Book Taming Oblivion

    Book Details:
  • Author : John W. Traphagan
  • Publisher : SUNY Press
  • Release : 2000-02-17
  • ISBN : 9780791444993
  • Pages : 246 pages

Download or read book Taming Oblivion written by John W. Traphagan and published by SUNY Press. This book was released on 2000-02-17 with total page 246 pages. Available in PDF, EPUB and Kindle. Book excerpt: Examines the cultural construction of senility in Japan and the moral implications of dependent behavior for older Japanese.

Book Taming Toxic People

    Book Details:
  • Author : David Gillespie
  • Publisher : Macmillan Publishers Aus.
  • Release : 2017-07-25
  • ISBN : 1760555045
  • Pages : 225 pages

Download or read book Taming Toxic People written by David Gillespie and published by Macmillan Publishers Aus.. This book was released on 2017-07-25 with total page 225 pages. Available in PDF, EPUB and Kindle. Book excerpt: "I didn't know how to deal with the poisonous and toxic people in my life or why they behaved the way they did, so I went looking for an answer. This book is what I found." Bestselling author David Gillespie turns his attention to a phenomenon that damages businesses, seeds mental disease and discomfort and can bring civilisations to the brink of implosion - the psychopath. Psychopaths are often thought of as killers and criminals, but actually five to ten per cent of people are probably psychopathic without ever indulging in a single criminal act. These everyday psychopaths may be charming in the early stages of relationships or employment but, Gillespie argues, their presence in your life is at best disruptive, and at worst highly dangerous: they will leave you feeling cheated and humiliated, dominating and manipulating you to the point where you question your sanity.
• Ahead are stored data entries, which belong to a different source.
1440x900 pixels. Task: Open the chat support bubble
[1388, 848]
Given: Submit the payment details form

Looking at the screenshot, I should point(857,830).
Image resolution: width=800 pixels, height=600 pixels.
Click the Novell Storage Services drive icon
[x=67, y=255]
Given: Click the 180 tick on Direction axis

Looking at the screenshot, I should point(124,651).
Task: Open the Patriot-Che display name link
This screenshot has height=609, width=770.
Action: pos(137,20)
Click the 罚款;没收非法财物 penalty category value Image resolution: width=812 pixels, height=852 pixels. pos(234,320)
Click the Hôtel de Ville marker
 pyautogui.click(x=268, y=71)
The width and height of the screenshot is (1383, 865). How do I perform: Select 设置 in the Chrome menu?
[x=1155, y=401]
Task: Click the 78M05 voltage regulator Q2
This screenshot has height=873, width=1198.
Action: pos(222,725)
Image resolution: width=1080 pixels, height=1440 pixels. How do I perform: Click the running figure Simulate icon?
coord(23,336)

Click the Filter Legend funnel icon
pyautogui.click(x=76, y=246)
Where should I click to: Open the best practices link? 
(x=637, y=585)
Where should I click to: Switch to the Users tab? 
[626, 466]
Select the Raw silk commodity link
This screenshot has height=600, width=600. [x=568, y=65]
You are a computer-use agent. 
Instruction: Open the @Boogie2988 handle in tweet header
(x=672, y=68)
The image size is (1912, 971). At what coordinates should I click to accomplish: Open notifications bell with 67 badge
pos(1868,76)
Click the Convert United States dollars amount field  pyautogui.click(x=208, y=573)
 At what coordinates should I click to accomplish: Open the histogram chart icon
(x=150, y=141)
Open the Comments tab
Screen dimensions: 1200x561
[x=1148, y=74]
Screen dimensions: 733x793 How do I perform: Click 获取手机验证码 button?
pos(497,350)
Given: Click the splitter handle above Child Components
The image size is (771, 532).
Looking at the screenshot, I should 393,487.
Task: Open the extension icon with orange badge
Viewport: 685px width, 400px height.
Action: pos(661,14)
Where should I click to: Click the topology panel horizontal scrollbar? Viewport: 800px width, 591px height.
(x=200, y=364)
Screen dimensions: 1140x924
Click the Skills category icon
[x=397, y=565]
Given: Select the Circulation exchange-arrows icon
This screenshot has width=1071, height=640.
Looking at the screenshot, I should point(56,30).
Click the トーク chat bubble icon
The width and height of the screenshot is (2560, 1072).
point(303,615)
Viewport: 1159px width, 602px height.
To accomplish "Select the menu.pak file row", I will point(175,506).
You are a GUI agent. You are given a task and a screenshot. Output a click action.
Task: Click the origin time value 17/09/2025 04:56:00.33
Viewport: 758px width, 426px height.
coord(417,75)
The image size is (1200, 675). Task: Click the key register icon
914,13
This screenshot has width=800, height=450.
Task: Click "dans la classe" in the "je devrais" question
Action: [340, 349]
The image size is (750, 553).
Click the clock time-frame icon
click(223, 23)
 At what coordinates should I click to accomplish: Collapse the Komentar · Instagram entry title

Worse, he cautions, at a societal level their tendency to gravitate towards positions of power can be disastrous. Taming Toxic People is a practical guide to restraining that difficult person in your life, be it your boss, your spouse or a parent. But it is also a serious and meticulously researched warning: if we value a free and well-functioning society, we need to rebuild the sense of community that has historically kept the everyday psychopath in check, and we must understand and act to manage the psychopathic behaviour in our midst.